[AIM OF THE EXERCISE] Each line of the data below between the one containing "Customize (1171, 1533)" and the one containing "Privacy Policy (562, 2562)", both included, is to be repeated exactly. Please omit pictures.

┏━━

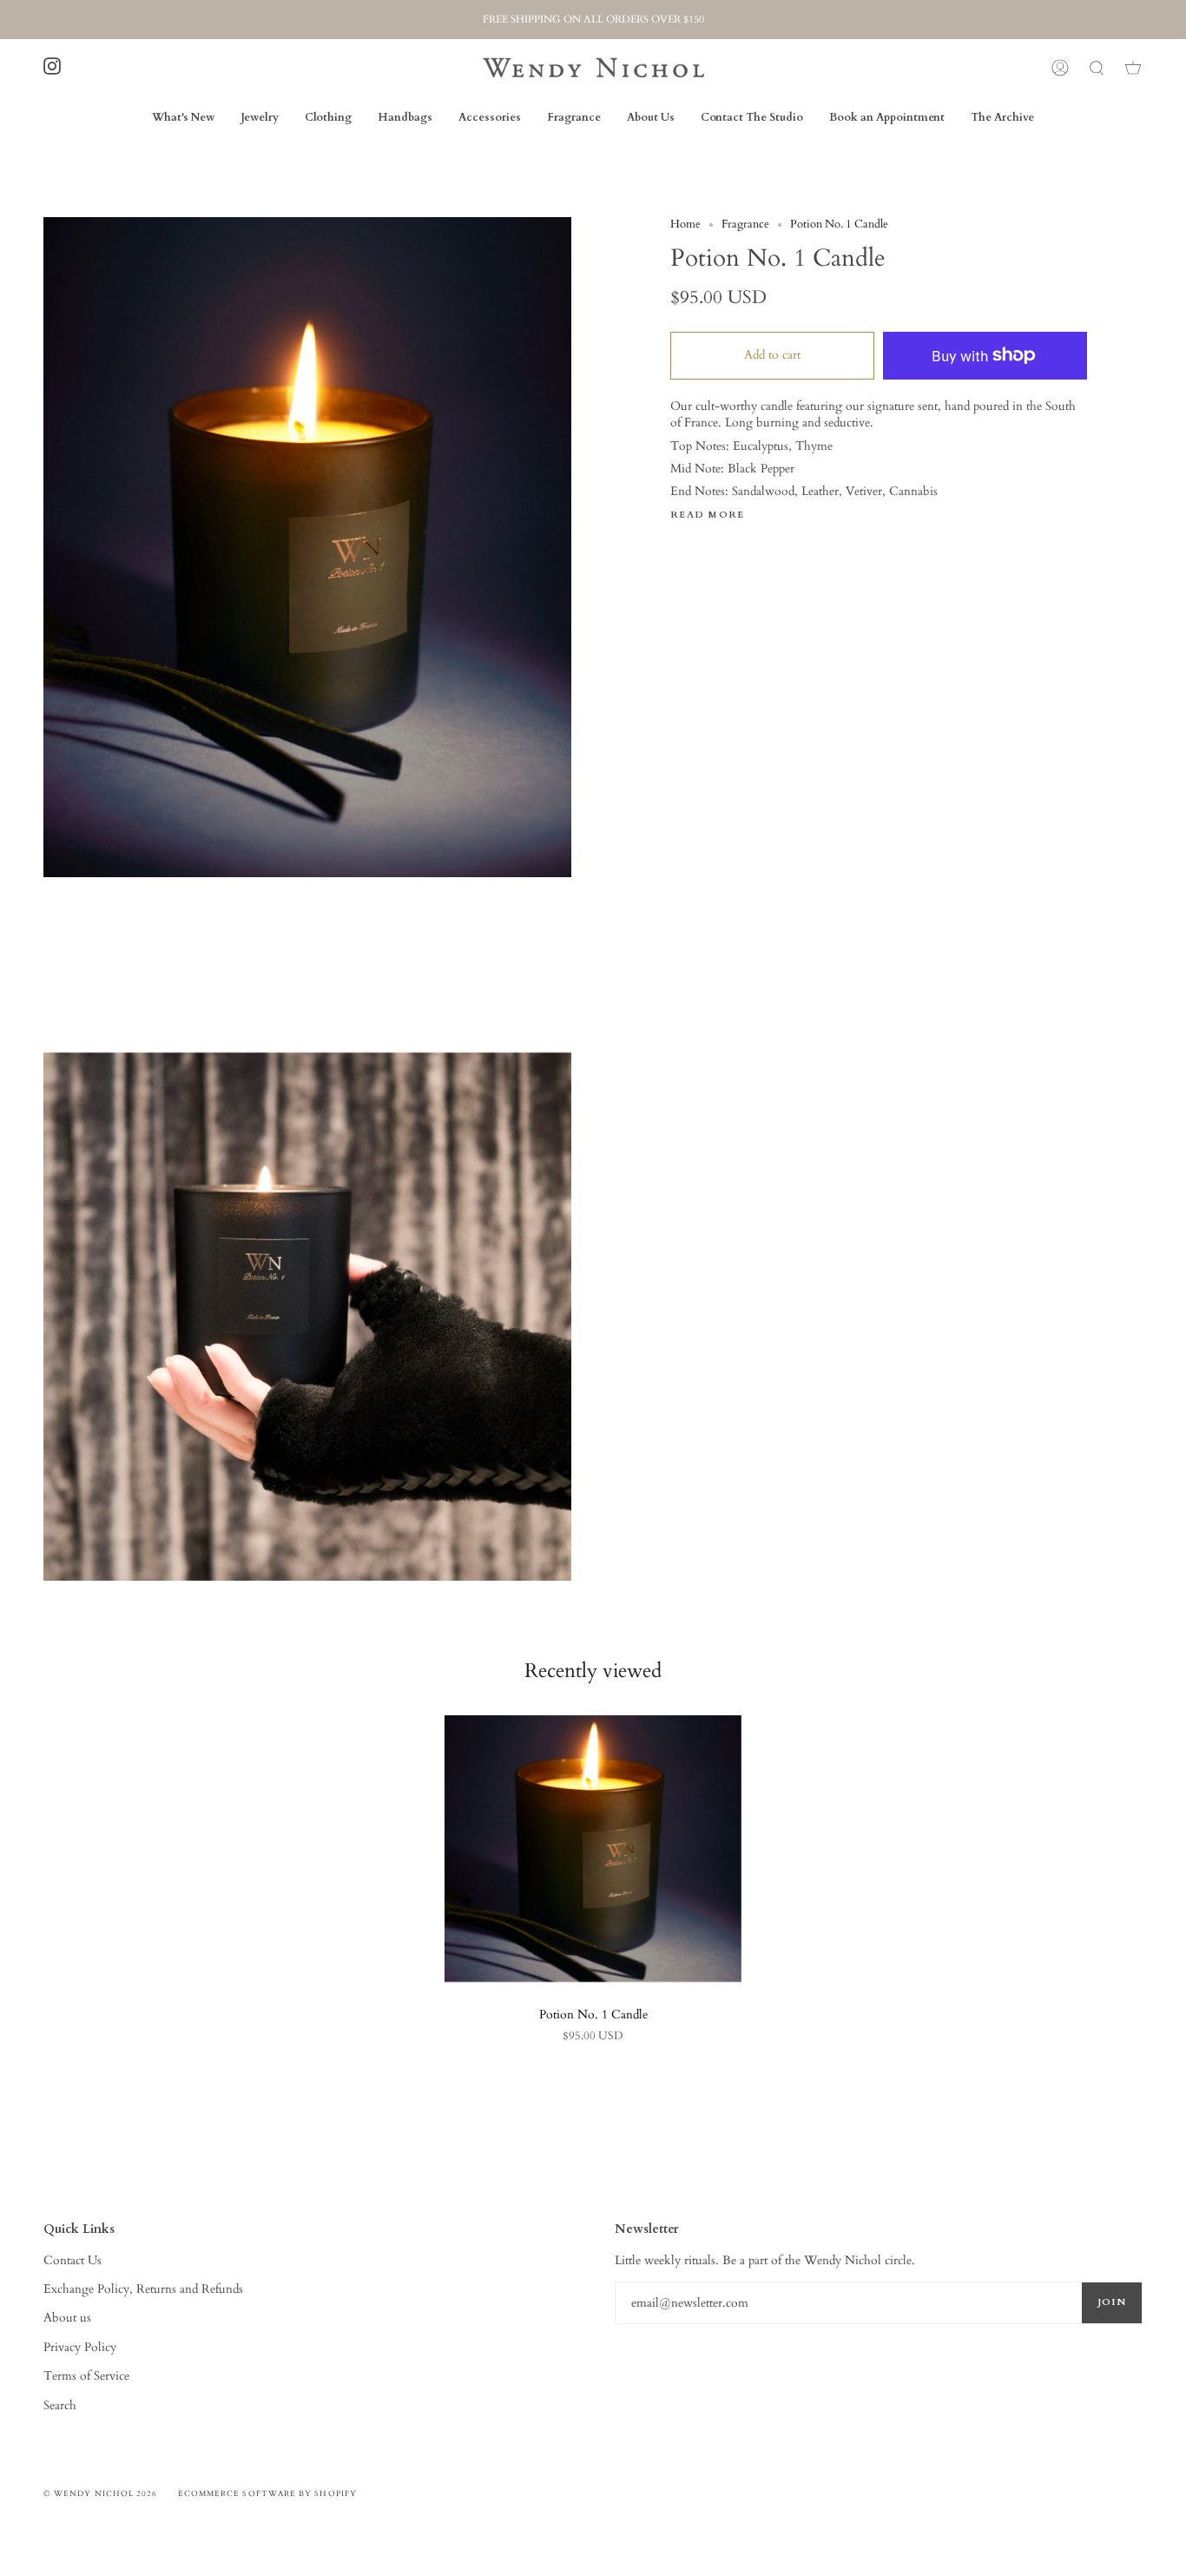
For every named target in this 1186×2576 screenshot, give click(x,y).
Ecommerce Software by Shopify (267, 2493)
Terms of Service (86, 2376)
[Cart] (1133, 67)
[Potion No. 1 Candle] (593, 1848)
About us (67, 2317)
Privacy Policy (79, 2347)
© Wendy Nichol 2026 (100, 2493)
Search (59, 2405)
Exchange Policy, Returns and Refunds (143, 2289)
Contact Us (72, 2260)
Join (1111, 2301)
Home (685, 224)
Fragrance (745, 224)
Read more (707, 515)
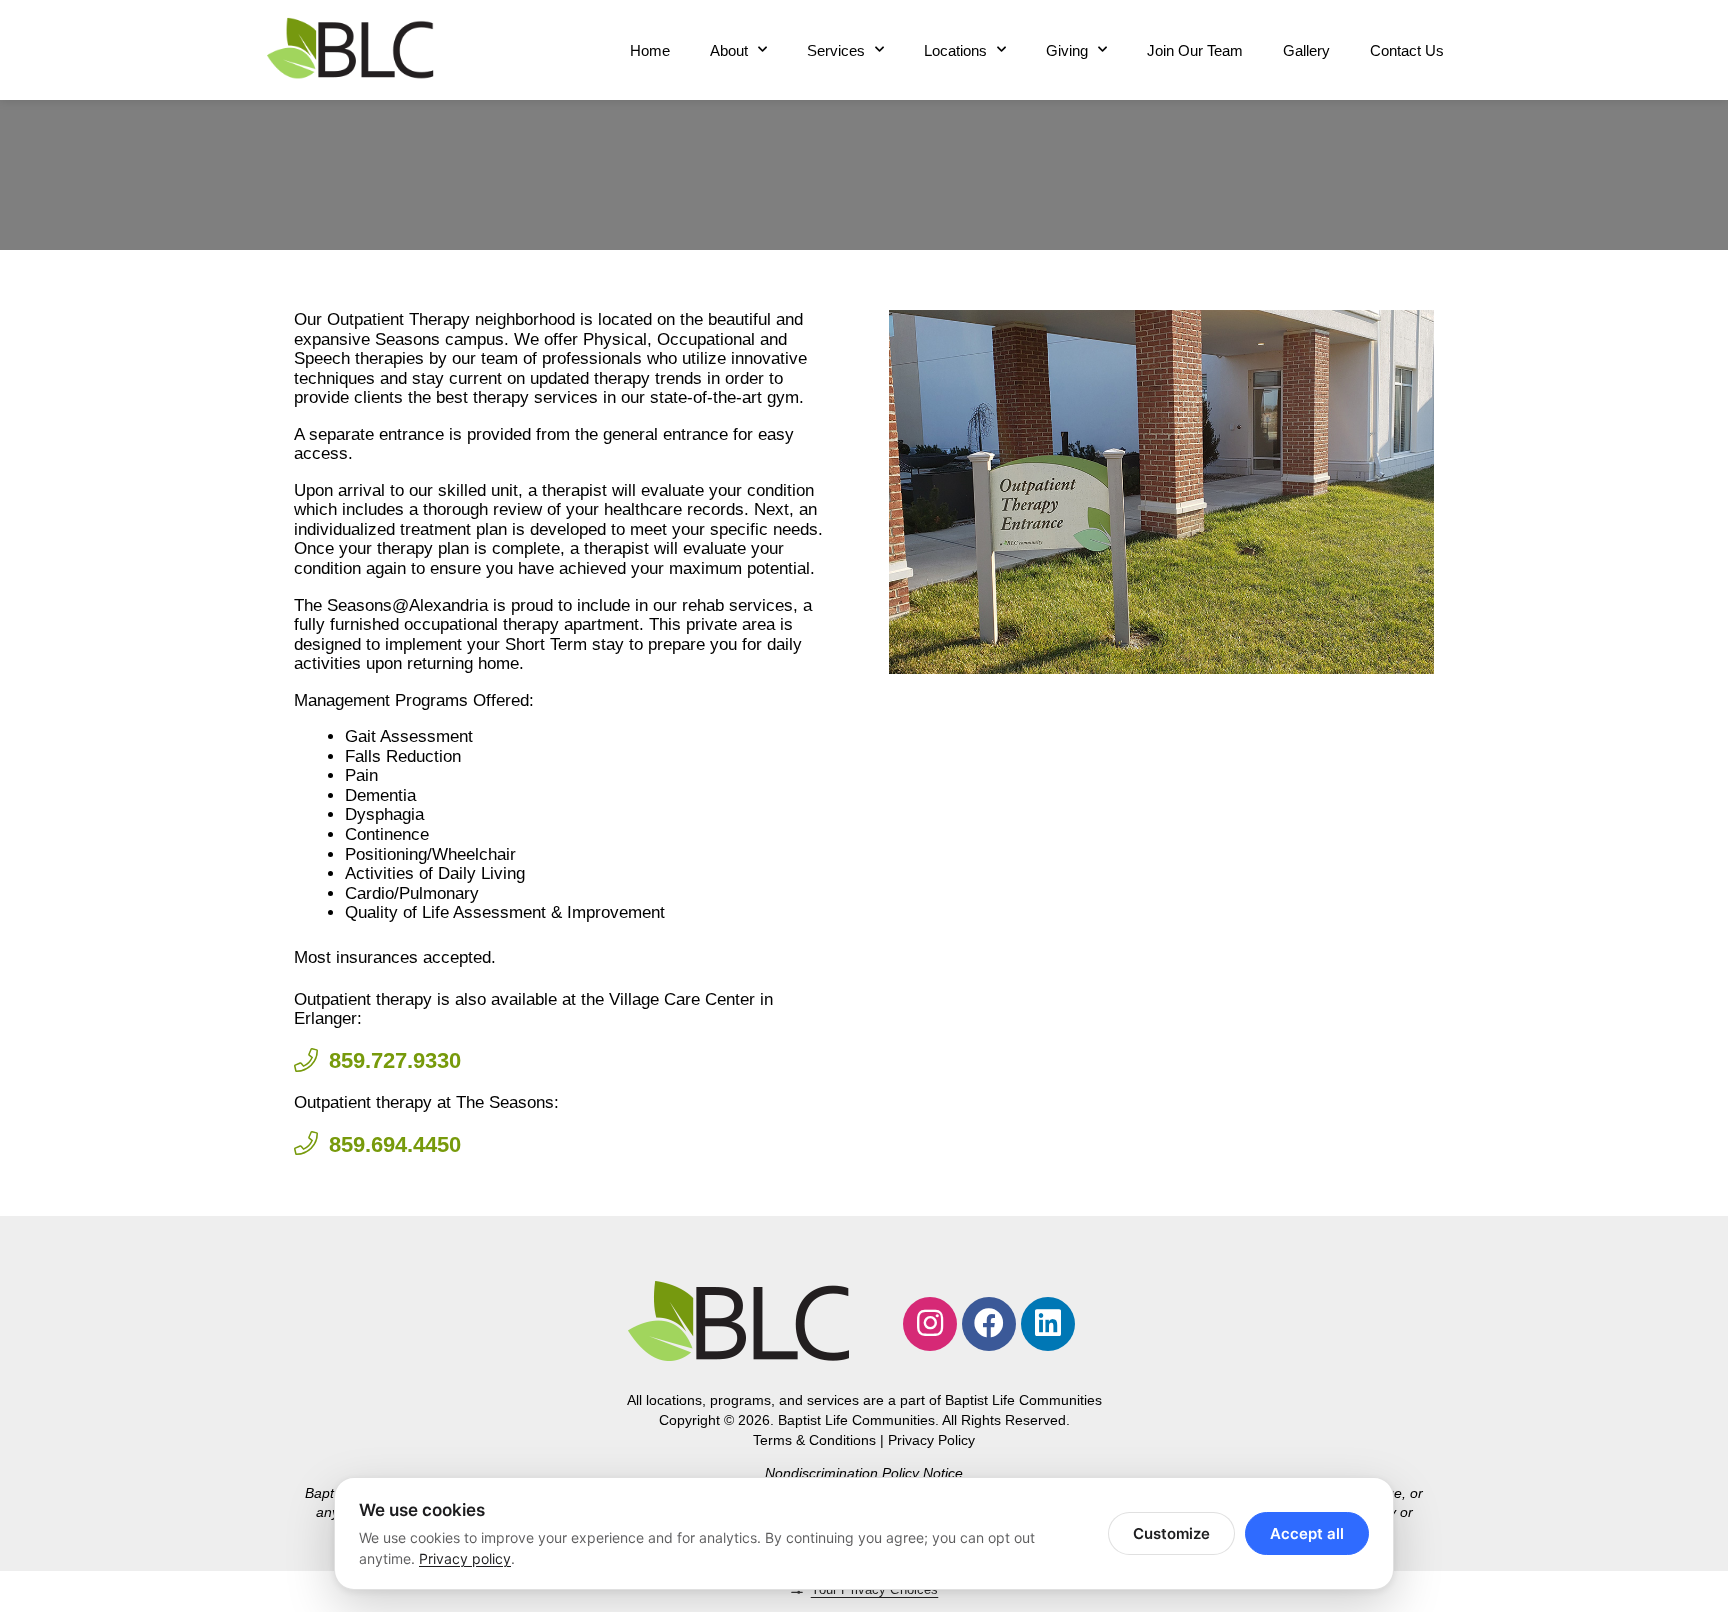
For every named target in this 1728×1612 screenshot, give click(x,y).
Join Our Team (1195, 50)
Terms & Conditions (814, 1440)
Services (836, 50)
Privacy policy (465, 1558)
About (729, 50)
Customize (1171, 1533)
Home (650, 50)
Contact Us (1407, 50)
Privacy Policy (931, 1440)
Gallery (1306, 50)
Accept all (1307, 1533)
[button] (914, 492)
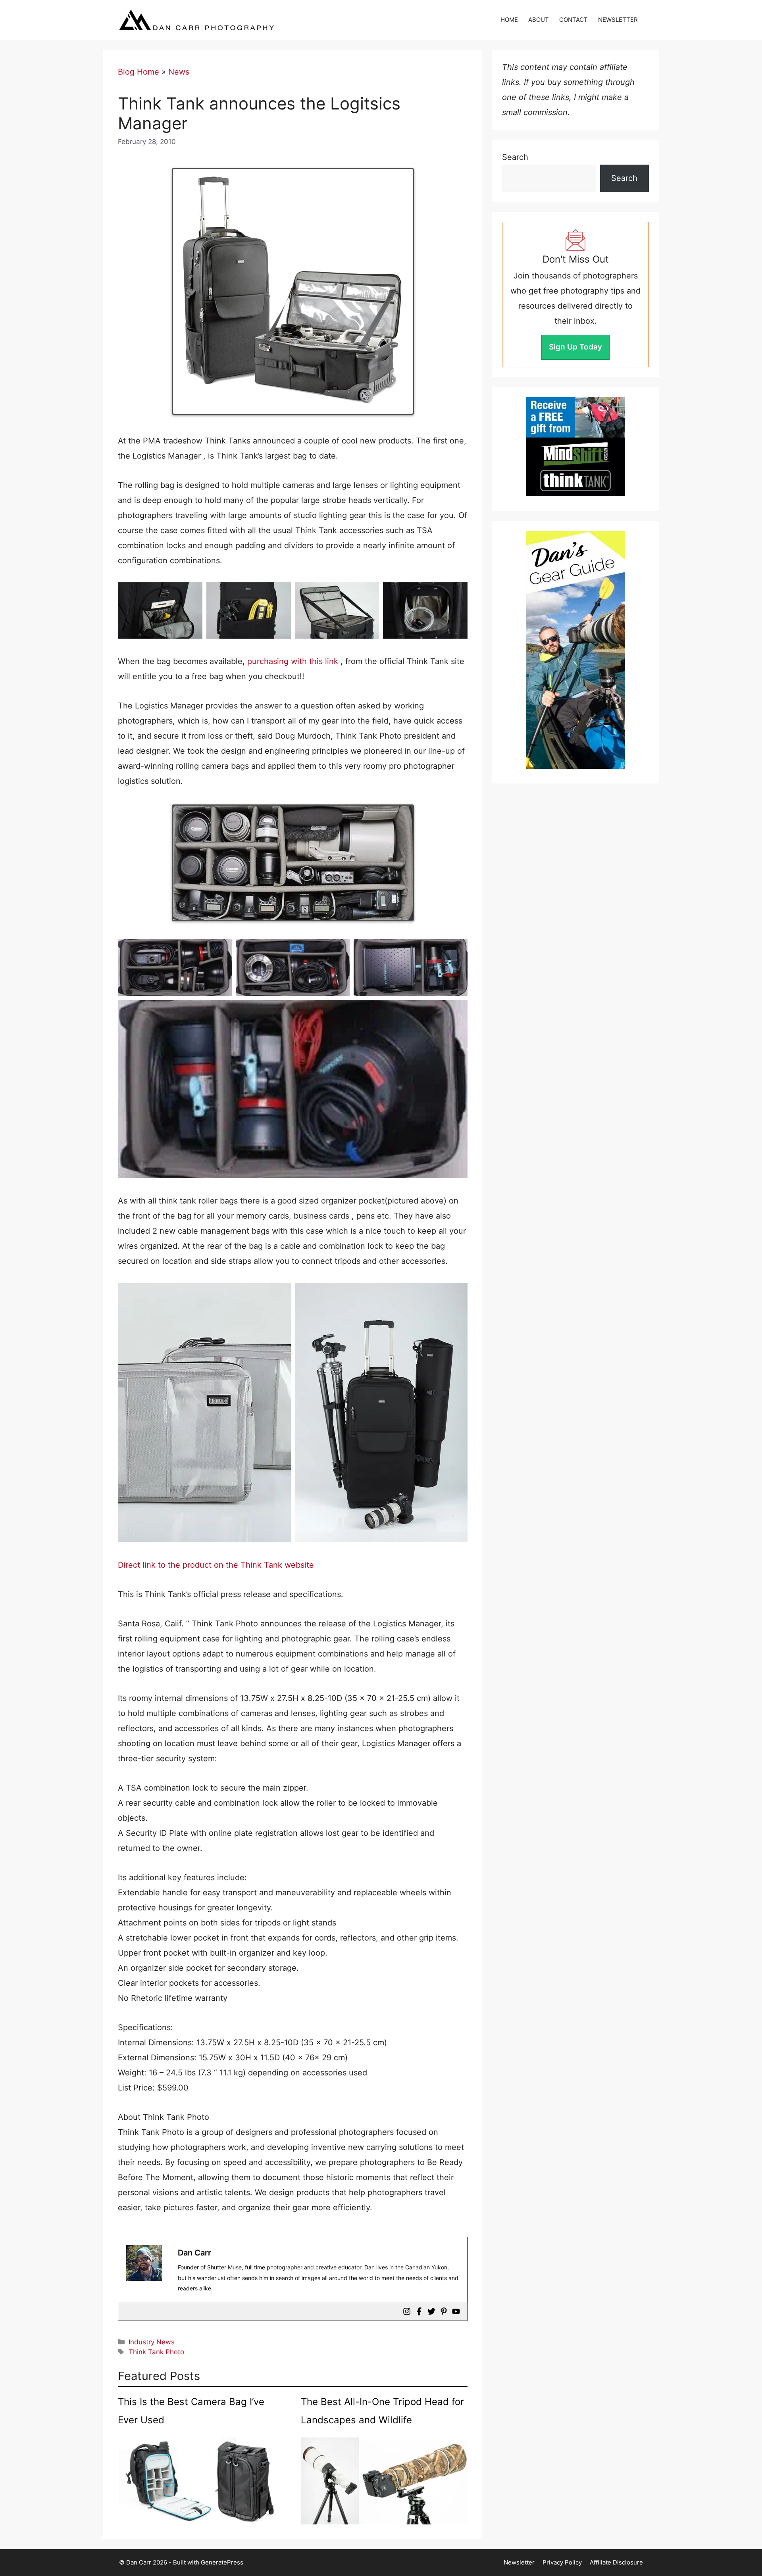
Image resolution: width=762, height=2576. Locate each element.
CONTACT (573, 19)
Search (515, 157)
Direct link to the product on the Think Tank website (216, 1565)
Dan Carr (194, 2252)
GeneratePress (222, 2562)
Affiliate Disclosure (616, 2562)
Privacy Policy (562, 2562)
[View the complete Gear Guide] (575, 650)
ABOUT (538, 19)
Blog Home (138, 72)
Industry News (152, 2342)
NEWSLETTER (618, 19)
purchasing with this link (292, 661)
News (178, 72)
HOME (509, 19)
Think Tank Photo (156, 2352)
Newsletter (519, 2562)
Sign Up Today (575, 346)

┗━━

[EXPECTED ANSWER]
Customize (1171, 1533)
Home (650, 50)
Contact Us (1407, 50)
Privacy Policy (931, 1440)
Gallery (1306, 50)
Accept all (1307, 1533)
[button] (914, 492)
Image resolution: width=762, height=2576. Locate each element.
CONTACT (573, 19)
Search (515, 157)
Direct link to the product on the Think Tank website (216, 1565)
Dan Carr (194, 2252)
GeneratePress (222, 2562)
Affiliate Disclosure (616, 2562)
Privacy Policy (562, 2562)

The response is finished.